L’oppressione del popolo curdo, il soffocamento delle richieste dei cittadini del Cile, le torture e le violenze in Brasile, il maltrattamento dei rifugiati in Libia, lo sfruttamento di migliaia e migliaia di cittadini, costretti a fare più lavori per arrivare a fine mese, i working poor, privati di ogni passione e sogno, hanno di fondo una sola causa: l’arricchimento dei pochi a scapito dei troppi.
E’ nostro dovere contrastare ciò e chi si fa portatore di tali interessi.
E’ nostro dovere portare avanti un’opposizione che prospetti un modello di società diversa.
In ogni parte del mondo, la maggior parte degli uomini e delle donne soffrono per una vita alla quale non sanno neanche come opporsi, perché privati di ogni strumento di ribellione.
E noi abbiamo gli strumenti per poter fare qualcosa. Li abbiamo sì, ma solo come collettività.
Singolarmente saremmo incapaci di sottrarci a questo gioco delle parti in cui maggioranza ed opposizione hanno una stessa visione della società, solo gruppi di potere differenti.
Per tale ragione dobbiamo aprirci a tutti coloro che hanno la nostra stessa visione di società per superare il freno delle sigle.
Alla serietà e alla credibilità che emerge dal nostro operato al governo dobbiamo unire un’agenda politica dirompente e chiamare a raccolta tutti quelli che si sono resi conto che c’è bisogno di qualcosa di nuovo.
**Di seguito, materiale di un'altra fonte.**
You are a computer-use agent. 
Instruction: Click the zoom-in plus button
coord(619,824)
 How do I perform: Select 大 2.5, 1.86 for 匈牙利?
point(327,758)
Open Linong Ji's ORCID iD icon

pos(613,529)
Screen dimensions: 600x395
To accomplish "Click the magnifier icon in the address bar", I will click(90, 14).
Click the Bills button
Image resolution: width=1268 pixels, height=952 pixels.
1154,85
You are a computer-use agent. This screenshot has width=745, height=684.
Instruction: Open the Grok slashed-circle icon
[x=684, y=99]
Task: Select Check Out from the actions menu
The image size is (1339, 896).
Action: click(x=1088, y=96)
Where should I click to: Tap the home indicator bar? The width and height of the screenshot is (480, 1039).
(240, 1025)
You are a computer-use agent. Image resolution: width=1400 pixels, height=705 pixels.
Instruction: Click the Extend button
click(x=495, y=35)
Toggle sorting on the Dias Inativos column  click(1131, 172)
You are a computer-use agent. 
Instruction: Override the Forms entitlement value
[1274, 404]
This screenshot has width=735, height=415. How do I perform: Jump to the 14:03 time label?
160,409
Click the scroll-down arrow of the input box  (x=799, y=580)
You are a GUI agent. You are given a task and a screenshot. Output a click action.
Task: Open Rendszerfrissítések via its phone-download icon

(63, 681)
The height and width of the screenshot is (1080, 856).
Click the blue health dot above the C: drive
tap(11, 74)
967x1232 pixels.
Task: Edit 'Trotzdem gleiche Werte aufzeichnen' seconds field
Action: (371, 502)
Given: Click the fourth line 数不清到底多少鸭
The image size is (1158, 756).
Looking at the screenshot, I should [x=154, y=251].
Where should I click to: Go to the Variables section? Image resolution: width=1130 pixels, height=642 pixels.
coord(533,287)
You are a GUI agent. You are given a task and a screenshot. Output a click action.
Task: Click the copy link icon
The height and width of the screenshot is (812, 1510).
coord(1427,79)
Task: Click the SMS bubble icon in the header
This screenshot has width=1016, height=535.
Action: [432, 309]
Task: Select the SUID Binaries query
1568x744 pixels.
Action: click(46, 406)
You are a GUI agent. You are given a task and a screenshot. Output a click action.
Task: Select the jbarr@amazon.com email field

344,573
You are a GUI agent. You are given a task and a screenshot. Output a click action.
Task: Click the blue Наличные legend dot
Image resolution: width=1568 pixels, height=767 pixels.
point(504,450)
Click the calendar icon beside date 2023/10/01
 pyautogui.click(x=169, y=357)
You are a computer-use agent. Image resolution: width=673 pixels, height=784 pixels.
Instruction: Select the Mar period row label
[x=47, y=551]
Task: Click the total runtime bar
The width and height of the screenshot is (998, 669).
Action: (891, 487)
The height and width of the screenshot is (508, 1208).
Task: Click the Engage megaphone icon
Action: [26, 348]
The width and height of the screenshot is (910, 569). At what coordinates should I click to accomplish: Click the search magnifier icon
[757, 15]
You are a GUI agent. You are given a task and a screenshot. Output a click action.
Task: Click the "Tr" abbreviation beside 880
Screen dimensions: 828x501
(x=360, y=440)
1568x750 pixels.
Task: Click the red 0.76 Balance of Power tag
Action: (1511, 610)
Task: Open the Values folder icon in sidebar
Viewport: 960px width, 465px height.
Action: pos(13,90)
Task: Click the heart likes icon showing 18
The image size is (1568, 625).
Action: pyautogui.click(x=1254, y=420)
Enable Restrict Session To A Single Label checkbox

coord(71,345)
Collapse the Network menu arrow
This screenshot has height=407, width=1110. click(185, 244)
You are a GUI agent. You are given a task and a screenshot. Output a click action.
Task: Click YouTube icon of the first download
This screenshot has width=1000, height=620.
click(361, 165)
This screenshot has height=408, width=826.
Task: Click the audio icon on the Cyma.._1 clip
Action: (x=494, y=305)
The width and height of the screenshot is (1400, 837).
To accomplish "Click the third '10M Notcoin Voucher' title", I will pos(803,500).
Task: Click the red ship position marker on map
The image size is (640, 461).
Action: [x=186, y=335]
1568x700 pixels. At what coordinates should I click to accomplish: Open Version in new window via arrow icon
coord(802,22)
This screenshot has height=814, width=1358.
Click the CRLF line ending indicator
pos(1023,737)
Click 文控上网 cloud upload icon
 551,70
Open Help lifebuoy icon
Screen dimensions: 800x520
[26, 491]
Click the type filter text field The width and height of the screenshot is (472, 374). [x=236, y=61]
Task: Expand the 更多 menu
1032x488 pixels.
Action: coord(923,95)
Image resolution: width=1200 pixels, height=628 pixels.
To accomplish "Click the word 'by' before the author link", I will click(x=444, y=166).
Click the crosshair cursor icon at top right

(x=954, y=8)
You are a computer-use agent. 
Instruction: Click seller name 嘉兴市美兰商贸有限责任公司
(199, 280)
Dobbiamo fare in modo che i quattro appuntamenti annunciati dal nostro Segretario siano ampi, aperti, plurali, partecipati – coinvolgendo anche chi ha condiviso con noi il percorso di LEU – con lo scopo di creare uno spazio di riflessione e approfondimento su programmi, idee e obiettivi nel medio e nel lungo termine.
Ha ragione Roberto, è giunto il momento del coraggio.